**Фрагмент документа**
────────────────────
Я ухожу. С моим исчезновеньем
Мир рухнет в ад и станет привиденьем —
Вот что такое русское ничто!
Глухие человека не слыхали,
Слепые человека не видали,
Немые человека замолчали,
Зато все остальные закричали:
— Так что ж ты медлишь, русское ничто?!
Я читал стихотворение, волнуясь, чувствуя, что оно и обо мне написано. Это волнение передалось Збышеку, который, когда я закончил чтенье, завизжал то ли от восторга, то ли от ужаса и отчаяния и бросился мне на шею. И я понял, что стихотворение «Последний человек» — это и о нём, одиноком варшавском еврее, не знающем, что ему делать в разорённой антисемитской Польше начала девяностых…
Но если стихотворение так действует на нас обоих, так, значит, в нём есть особый вид реальности, которую я до конца не понимаю? А коли так, значит, призраки, живущие в поэзии Поликарпыча, это — реальность?! Значит, это «было», коль и Збышек, и я — мы оба поверили в явление поэту его «чёрного человека», его «русского ничто»? Конечно, он встречается с потусторонними сущностями, с призраками из «четвёртого измеренья», с тенью отца Гамлета, пьёт «осадок золотой» с Гомером и Софоклом. Но поглядите на его портрет с обложки книги «Мир мой неуютный», в которой собраны воспоминания о нём! С чего бы ему выглядеть таким потрёпанным жизнью, с одутловатыми мешками под глазами, с неизвестно откуда взявшимися пигментными стариковскими пятнами на лбу… Так, значит, жить в мире мифов тяжелее, нежели в реальном мире («можно жить и в придуманном мире». — В. Соколов)… Но зачем тогда на нём отглаженная рубашка и галстук, когда ему в пору бормотать: «Подымите мне веки…»? Между прочим, когда я дразнил его, произнося эту гоголевскую фразу, он фыркал, курил, пуская кольца табачного дыма в мою сторону, но молчал…
Я верю тому, что он по ночам, словно какой-нибудь вурдалак (кстати, Татьяна Глушкова — мастерица давать меткие прозвища — звала его именно «Вурдалаком») или ведьмак на метле, носится на Пегасе… «Сажусь на коня вороного, скачу через тысячу лет…». Я на таких сказочных существах не ездил. В геологических маршрутах на Тянь-Шаньских тропах настоящим моим другом был мерин по кличке Шарабан. Конечно, ему далеко было и до «коня вороного», и до Пегаса, но на узком каменистом прижиме, когда камни из-под его копыт сыпались по отвесной осыпи в кипящую синюю стремнину Туполанга и задние ноги уже ползли вниз, а я, перенося центр тяжести на холку, судорожно обхватывал его потную шею с одной мольбой: «Удержись!» — он уцепился передними копытами за каменистую кромку, напрягся всем своим горячим телом и медленным сверхусилием оттащил и себя, и меня от края бездны, потеряв подкову, которая, несколько раз со звоном подскочив от столкновения с обломками базальта, набрала скорость и вошла, как снаряд, в кипящую синюю бездну. Шарабан был достоин стихотворения, и я написал его:
Поскользнулось копыто коня,
мускулистое конское тело
напряглось, и подкова, звеня,
по обрыву в стремнину слетела.
────────────────────
**Извлечённые записи**
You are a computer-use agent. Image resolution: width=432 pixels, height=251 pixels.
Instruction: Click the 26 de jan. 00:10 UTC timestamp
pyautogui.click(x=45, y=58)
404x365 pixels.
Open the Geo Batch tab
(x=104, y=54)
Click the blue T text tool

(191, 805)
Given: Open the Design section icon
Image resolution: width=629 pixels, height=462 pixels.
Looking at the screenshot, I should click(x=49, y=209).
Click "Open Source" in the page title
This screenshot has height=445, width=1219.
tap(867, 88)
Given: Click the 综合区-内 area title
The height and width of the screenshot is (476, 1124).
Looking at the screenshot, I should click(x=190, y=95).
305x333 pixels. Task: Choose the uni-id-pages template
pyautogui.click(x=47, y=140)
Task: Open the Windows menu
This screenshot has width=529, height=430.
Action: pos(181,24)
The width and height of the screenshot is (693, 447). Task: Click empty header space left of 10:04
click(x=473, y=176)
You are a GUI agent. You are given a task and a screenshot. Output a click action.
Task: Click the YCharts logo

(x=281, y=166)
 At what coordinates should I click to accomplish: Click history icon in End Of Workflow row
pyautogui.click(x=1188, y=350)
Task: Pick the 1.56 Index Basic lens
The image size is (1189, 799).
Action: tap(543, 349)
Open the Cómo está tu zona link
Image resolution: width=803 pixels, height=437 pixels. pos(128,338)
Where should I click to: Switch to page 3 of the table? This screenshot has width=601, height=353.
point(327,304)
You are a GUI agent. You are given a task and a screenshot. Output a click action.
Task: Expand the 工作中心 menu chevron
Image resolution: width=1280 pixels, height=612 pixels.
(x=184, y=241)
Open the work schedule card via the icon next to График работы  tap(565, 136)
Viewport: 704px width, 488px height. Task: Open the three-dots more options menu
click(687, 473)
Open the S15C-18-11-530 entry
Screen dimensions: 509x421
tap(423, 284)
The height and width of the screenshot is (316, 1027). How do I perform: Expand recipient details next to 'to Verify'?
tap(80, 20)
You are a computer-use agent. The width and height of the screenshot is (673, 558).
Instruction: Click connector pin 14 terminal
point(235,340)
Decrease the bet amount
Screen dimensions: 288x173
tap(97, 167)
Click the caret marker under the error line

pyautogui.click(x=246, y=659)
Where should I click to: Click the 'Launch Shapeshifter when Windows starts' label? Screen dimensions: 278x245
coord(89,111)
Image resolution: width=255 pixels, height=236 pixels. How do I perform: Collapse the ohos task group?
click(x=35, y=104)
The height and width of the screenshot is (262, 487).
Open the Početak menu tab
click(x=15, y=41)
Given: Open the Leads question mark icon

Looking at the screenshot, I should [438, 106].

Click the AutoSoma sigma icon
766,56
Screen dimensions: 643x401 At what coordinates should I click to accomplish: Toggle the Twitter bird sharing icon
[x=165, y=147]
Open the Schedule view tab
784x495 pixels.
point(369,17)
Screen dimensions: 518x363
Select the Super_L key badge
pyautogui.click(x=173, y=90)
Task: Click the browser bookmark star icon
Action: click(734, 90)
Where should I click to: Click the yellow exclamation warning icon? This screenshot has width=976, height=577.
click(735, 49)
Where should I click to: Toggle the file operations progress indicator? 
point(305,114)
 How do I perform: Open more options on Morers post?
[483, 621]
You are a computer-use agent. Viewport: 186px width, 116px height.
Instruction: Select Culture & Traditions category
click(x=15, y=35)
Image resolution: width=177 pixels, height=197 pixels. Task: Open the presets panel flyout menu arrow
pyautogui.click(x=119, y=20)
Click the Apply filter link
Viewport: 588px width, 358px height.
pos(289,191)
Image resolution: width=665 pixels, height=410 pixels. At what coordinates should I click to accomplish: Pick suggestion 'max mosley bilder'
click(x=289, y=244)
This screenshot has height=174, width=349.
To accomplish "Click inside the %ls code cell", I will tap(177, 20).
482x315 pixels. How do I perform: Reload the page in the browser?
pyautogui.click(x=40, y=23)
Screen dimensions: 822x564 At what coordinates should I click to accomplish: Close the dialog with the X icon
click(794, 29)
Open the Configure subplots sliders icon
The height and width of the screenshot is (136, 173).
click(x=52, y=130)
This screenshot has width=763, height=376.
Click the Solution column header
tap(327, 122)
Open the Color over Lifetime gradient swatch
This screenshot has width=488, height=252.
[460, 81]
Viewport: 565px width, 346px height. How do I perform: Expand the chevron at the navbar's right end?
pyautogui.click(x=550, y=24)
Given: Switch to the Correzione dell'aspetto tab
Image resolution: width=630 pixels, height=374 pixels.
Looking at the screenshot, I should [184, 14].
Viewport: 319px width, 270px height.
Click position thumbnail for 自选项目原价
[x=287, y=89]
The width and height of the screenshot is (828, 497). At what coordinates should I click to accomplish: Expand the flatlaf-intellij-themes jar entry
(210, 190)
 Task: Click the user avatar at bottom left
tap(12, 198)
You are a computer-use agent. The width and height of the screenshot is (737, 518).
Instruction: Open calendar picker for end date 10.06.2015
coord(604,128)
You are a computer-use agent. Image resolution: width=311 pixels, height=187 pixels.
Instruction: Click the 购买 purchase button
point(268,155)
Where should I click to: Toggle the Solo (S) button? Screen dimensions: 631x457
────────────────────
**Описание задания**
Выпишите из фрагмента документа без изменений отрывок от слов «Я ухожу. С моим» до слов «медлишь, русское ничто?!» включительно.

**Ответ к задаче**
Я ухожу. С моим исчезновеньем
Мир рухнет в ад и станет привиденьем —
Вот что такое русское ничто!
Глухие человека не слыхали,
Слепые человека не видали,
Немые человека замолчали,
Зато все остальные закричали:
— Так что ж ты медлишь, русское ничто?!